Electrochemical Properties and Crystal Structure of Li+ / H+ Cation-exchanged LiNiO2

TL;DR

This study investigates how moisture-induced cation exchange in LiNiO2 affects its crystal structure and electrochemical performance, revealing that H+ substitution narrows Li diffusion pathways and deteriorates rate capability.

Contribution

It provides a detailed analysis of structural changes due to Li+/H+ exchange and their impact on electrochemical properties using experimental and DFT methods.

Findings

H+ cation exchange confirmed by thermogravimetric analysis and titration.

Increased H concentration worsens low-temperature rate capability.
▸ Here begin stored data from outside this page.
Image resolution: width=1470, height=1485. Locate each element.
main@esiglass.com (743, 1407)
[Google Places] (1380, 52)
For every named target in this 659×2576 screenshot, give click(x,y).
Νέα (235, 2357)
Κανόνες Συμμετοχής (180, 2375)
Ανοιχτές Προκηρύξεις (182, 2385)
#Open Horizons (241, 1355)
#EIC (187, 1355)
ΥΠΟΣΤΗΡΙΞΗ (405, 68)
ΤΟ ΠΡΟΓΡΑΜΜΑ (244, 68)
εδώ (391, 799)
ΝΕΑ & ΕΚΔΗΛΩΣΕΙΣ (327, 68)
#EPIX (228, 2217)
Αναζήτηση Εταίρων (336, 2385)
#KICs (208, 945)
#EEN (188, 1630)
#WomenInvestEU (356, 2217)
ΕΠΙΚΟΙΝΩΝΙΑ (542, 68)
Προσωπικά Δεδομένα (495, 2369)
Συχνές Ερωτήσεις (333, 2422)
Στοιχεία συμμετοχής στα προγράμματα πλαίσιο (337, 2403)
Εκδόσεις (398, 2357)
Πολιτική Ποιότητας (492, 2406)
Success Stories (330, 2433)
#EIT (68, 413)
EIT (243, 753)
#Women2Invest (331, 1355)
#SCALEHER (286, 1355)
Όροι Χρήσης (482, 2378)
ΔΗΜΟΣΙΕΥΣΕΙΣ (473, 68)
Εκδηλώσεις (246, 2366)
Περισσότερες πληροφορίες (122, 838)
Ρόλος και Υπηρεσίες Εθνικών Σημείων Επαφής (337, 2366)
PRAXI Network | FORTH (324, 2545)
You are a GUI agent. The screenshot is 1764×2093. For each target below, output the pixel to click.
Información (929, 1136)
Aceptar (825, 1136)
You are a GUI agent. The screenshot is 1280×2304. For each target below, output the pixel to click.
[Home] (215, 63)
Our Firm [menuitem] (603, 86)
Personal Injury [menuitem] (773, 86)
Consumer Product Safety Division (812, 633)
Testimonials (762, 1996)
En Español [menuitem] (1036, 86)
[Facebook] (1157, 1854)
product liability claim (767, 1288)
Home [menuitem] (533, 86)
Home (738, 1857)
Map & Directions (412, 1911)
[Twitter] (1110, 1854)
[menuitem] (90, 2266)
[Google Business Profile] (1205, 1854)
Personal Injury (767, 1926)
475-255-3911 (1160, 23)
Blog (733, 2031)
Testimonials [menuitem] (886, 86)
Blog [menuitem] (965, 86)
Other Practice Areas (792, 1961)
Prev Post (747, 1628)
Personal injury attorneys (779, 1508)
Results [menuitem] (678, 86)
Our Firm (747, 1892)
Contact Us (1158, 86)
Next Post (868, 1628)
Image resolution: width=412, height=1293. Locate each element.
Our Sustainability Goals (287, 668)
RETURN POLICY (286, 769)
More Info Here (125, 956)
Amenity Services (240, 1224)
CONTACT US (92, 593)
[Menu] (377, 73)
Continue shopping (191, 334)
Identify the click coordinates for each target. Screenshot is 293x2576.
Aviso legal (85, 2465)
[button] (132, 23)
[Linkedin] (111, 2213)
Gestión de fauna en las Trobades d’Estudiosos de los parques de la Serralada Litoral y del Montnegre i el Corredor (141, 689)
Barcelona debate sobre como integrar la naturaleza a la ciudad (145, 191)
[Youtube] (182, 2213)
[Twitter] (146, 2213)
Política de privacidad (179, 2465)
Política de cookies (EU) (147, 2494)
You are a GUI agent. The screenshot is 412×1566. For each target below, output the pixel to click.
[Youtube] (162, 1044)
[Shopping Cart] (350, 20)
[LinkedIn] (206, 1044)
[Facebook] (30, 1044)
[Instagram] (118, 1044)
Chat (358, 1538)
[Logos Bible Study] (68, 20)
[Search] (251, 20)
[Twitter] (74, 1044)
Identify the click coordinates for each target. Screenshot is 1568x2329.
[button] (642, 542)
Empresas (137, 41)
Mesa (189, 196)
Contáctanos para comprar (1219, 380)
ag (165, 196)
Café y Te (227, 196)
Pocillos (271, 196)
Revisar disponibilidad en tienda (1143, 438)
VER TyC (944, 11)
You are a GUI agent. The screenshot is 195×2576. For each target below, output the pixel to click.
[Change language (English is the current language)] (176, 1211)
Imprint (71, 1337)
Cation exchange reduces lattice parameters and narrows Li-O layers, hindering Li+ diffusion.

Abstract

LiNiO2 has high energy density but easily reacts with moisture in the atmosphere and deteriorates. We performed qualitative and quantitative evaluations of the degraded phase of LiNiO2 and the influence of the structural change on the electrochemical properties of the phase. Li1-xHxNiO2 phase with cation exchange between Li+ and H+ was confirmed by thermogravimetric analysis and Karl Fischer titration measurement. As the H concentration in LiNiO2 increased, the rate capability deteriorated, especially in the low-temperature range and under low state of charge. Experimental and density functional theory (DFT) calculation results suggested that this outcome was due to increased activation energy of Li+ diffusion owing to cation exchange. Rietveld analysis of X-ray diffraction and DFT calculation confirmed that the c lattice parameter and Li-O layer reduced because of the Li+/H+ cation exchange. These results indicate that LiNiO2 modified in the atmosphere has a narrowed Li-O layer, which is the Li diffusion path, and the rate characteristics are degraded.